2025 American Academy of Neurology Abstract Website

Friederike Arlt¹, Ramona Miske³, Luise Appeltshauser⁴, Kathrin Borowski⁵, Divyanshu Dubey⁶, Werner Stenzel², Helena Radbruch², Andreas Meisel¹, Klemens Ruprecht¹, Matthias Endres¹, Marieluise Kirchner⁷, Philipp Mertins⁷, Elisa Sanchez-Sendin⁸, Stephanie Wernick⁸, Sophie Huemmert⁹, Hauke Werner⁹, Kathrin Doppler⁴, Lars Komorowski³, Andrew McKeon⁶, Madeleine Scharf³, Harald Prüss¹
¹Department of Neurology and Experimental Neurology, ²Department of Neuropathology, Charité-Universitätsmedizin Berlin, corporate member of Freie Universität and Humboldt-Universität zu Berlin, Berlin, Germany, ³Institute for Experimental Immunology, affiliated with EUROIMMUN Medizinische Labordiagnostika AG, Seekamp 31, 23560 Luebeck, Germany, ⁴Department of Neurology, University Hospital Würzburg, Germany, ⁵Clinical Immunological Laboratory Prof.h.c. (RCH) Dr.med. Winfried Stöcker, Lübeck, Germany, ⁶Mayo Clinic, ⁷Core Unit Proteomics, Berlin Institute of Health at Charité – Universitätsmedizin Berlin and Max Delbrück Center for Molecular Medicine, Berlin, Germany, ⁸German Center for Neurodegenerative Diseases (DZNE) Berlin, Berlin, Germany, ⁹Department of Neurogenetics, Max Planck Institute for Multidisciplinary Sciences, Göttingen, Germany

Objective:

Severe neuropathies with predominant affection of motor fibers can mimic lower motor neuron disease (LMND) phenotypes such as in motor predominant chronic inflammatory demyelinating polyradiculoneuropathy and bulbar anti-IgLON5 disease.

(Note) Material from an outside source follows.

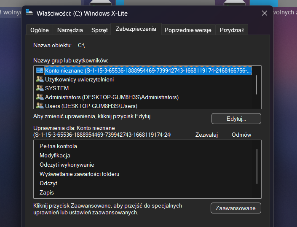Switch to the Sprzęt tab
The width and height of the screenshot is (297, 227).
click(x=99, y=30)
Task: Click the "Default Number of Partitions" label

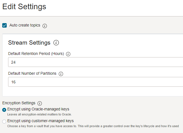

Given the fatal prognosis of LMND, identifying underlying autoimmune syndromes is crucial to provide treatment options to patients.

Background:

Design/Methods:

Consecutive patients’ sera (n=2266, referred for antineuronal antibody testing, collected over one year) were tested for IgG reactivity against nervous system tissues. A novel binding pattern on murine teased fibers was further investigated by target identification using immunoprecipitation coupled to mass-spectrometry. Target specificity of these autoantibodies was validated in cell-based assays, neutralization assays, and knock-out models. A retrospective study cohort consisting of healthy controls (n=50), disease controls (n=50 amyotrophic lateral sclerosis, n=50 multiple sclerosis), and patients with neuropathies and similar IgG reactivity on teased fibers (n=27) were screened for presence of anti-septin multimer autoantibodies. Histopathological analysis of skin and sural nerve in one seropositive patient was performed, and antibody binding was characterized in vitro. Immunotherapy was initiated, with clinical and serological follow-up over three years.

Results:

Two patients initially diagnosed with LMND showed a novel pattern on peripheral nerves, binding to Schmidt-Lanterman incisures (SLIs), paranodes, and abaxonal myelin. Target identification revealed septin multimers as autoantibody epitopes. In living myelinated dorsal root ganglia cells, binding of autoreactive IgGs was evident primarily at SLIs (“incisuropathy”), and septin multimer IgGs initiated complement deposition on cell-based assays. Sural nerve and skin biopsies showed inflammation, myelin predominant pathology, and morphological alterations of SLIs. Immunotherapy in one patient led to stabilization, while the other untreated patient deceased two years after symptom onset.

Conclusions:

Our data suggest that septin multimer autoimmunity can occur in severe motor predominant neuropathies, initially mimicking lower motor neuron disease. Screening for anti-septin multimer IgGs with consequent immunotherapy initiation in seropositive cases should be considered in LMND.